## Auftrag
Knüpfe an den Text über die Anerkennung von Pflegeleistungen im Erbrecht an und schreib ihn nach seinem letzten Satz weiter.
===== Dokumenttext
1. Finanzielle Anerkennung der Pflegeleistung

Zwei Drittel aller Pflegebedürftigen werden zu Hause betreut. Bisher konnten die Kinder des von ihnen gepflegten Erblassers bei der Erbauseinandersetzung untereinander einen höheren Anteil am Nachlass wegen ihrer Pflegeleistung nur beanspruchen, wenn sie einen Verzicht auf berufliches Einkommen, z. B. durch Übergang zur Teilzeitbeschäftigung oder nachweisbare finanzielle Einkommenseinbußen hinnehmen mussten. Da in der Regel solche Pflegeleistungen für die Eltern in aufopferungsvoller Weise neben der eigenen beruflichen Tätigkeit erbracht werden, kann nunmehr ein solcher Anspruch bei der Erbauseinandersetzung unabhängig von einer eigenen Einkommensminderung beansprucht werden. Der geschätzte Wert der Pflegeleistung wird zunächst vom Wert des Nachlassvermögens subtrahiert und der sich dann daraus ergebende Nachlasssaldo zum Gegenstand der Erbauseinandersetzung der Erben nach ihren Erbquoten. Dem pflegenden Miterben steht ein Ausgleichsbetrag in Höhe der zu bewertenden Pflegeleistung zusätzlich zu. Ausgleichsberechtigt sind ausschließlich pflegende Kinder des Erblassers. Im Gegensatz zu einem früheren Gesetzentwurf ist dieser begünstigte Personenkreis nicht weitergefasst worden.

Die Anerkennung von Pflegeleistungen kann dennoch am sinnvollsten durch den Erblasser selbst in Form einer letztwilligen Verfügung bzw. eines Testamentes erfolgen, in dem er die pflegende Person als Erben einsetzt, ein Vermächtnis anordnet oder zum Beispiel eine erhöhte Erbquote für diese Person auswirft. Auf diesem Wege können nicht nur pflegende Kinder, sondern auch ein erweiterter Personenkreis für die Pflegeleistungen „entschädigt werden".
==========
===== Gespeicherte Zeilen
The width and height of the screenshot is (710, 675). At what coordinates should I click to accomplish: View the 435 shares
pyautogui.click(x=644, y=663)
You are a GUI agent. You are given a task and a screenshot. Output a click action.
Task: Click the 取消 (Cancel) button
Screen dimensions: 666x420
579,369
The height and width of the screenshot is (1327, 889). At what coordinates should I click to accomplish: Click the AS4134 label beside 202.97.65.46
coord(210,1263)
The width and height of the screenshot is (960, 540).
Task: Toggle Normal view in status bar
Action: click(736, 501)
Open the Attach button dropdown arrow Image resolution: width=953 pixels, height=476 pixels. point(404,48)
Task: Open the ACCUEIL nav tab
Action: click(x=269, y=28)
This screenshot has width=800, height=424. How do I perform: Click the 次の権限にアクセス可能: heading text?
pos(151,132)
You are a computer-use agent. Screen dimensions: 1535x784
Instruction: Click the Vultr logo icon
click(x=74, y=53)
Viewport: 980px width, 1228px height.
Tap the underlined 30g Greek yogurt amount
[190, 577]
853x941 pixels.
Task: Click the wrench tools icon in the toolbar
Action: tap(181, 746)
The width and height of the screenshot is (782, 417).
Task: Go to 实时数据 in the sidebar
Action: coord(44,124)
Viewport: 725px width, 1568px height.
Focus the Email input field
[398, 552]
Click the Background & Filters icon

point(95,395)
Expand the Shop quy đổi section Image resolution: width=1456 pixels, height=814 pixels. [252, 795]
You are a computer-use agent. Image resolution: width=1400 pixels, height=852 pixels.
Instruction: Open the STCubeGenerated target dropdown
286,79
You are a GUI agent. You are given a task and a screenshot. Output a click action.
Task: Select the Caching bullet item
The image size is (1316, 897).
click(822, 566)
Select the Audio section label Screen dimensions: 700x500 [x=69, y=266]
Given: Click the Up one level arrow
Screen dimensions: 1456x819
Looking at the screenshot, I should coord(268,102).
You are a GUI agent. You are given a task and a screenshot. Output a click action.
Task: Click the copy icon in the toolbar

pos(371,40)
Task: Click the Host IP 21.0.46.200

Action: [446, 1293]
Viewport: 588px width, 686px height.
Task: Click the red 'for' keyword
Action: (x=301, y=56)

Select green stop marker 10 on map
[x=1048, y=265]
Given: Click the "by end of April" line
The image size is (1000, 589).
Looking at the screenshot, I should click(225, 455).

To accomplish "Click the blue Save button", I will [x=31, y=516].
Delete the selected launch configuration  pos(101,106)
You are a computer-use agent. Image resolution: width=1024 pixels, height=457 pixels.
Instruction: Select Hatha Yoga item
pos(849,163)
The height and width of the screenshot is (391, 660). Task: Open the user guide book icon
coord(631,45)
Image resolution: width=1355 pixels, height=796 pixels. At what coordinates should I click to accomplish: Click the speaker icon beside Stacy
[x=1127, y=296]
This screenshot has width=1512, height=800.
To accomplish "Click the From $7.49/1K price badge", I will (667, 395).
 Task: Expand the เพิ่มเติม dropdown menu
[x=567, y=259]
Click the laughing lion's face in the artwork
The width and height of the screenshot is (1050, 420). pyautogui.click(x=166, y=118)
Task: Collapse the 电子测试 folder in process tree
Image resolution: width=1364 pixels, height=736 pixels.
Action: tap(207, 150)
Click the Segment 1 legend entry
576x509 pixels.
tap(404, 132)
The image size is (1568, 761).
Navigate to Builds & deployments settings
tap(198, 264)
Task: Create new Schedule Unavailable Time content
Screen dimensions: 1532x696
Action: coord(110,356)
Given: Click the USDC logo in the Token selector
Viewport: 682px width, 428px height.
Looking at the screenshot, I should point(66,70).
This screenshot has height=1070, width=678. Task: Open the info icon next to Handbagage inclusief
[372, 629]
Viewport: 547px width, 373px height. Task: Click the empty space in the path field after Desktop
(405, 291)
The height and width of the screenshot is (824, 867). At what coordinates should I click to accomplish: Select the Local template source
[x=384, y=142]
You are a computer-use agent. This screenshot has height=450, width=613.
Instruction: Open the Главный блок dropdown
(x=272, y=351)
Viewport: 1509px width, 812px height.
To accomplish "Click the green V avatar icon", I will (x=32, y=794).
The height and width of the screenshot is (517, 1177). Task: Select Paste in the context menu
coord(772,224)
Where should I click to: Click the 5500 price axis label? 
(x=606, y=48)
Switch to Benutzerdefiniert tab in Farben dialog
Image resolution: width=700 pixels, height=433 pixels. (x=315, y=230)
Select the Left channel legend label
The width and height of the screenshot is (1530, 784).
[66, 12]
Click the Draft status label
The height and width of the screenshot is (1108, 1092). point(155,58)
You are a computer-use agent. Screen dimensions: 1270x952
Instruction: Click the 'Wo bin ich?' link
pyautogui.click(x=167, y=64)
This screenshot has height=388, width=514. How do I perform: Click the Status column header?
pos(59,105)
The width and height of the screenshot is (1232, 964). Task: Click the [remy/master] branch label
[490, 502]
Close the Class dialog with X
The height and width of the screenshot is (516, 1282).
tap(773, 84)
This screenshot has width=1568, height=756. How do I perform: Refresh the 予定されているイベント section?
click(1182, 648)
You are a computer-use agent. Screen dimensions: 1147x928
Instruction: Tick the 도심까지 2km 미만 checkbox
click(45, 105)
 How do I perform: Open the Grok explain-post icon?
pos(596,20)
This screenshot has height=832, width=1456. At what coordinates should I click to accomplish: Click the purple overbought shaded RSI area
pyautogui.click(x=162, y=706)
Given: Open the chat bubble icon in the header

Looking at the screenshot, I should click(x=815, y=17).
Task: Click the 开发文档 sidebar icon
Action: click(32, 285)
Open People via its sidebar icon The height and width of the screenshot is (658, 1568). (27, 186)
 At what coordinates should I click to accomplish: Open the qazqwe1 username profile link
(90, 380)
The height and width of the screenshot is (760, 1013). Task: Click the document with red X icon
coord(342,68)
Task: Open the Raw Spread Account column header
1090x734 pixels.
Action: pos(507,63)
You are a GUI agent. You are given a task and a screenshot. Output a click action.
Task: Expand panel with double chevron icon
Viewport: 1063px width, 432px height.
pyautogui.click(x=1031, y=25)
==========
## Ergebnis
2. Abschreibung von Schenkungen

Verschenkt der Erblasser zu Lebzeiten Vermögenswerte, so erwächst daraus im Erbfall für die pflichtteilsberechtigten Kinder oder den Ehegatten ein sog. Pflichtteilsergänzungsanspruch, wenn die Schenkung innerhalb von 10 Jahren vor Eintritt des Erbfalles erfolgte. Nach der bisherigen Rechtslage war es für die Berechnung des Pflichtteilsergänzungsanspruches unerheblich, zu welchem Zeitpunkt die betreffende Schenkung innerhalb dieses 10 jährigen Zeitraumes erfolgte. Jetzt wird der Schenkungswert mit 1/10 pro Jahr abgeschrieben. Eine Schenkung im ersten Jahr vor dem Erbfall würde mit dem vollen Wert in die Berechnung des Pflichtteilsergänzungsanspruches einbezogen werden, zwei Jahre vor dem Erbfall jedoch beispielsweise nur noch mit 9/10 und in jedem weiteren Jahr früher um jeweils ein weiteres 1/10 weniger.

3. Erweiterung der Stundungsgründe

Weiterhin hat der Gesetzgeber auch die Erweiterung der Stundungsgründe für die Auszahlung eines Pflichtteiles an die Berechtigten geregelt. Besteht das Vermögen des Erblassers im Wesentlichen aus einem Unternehmen oder einem Eigenheim, müssen die Erben diese Vermögenswerte nicht mehr zur Erfüllung der Pflichtteilsansprüche veräußern. Die bisher nur für Ehegatten und Kinder bestehenden Stundungsmöglichkeiten stehen jetzt jedem gesetzlichen oder testamentarischen Erben zur Seite.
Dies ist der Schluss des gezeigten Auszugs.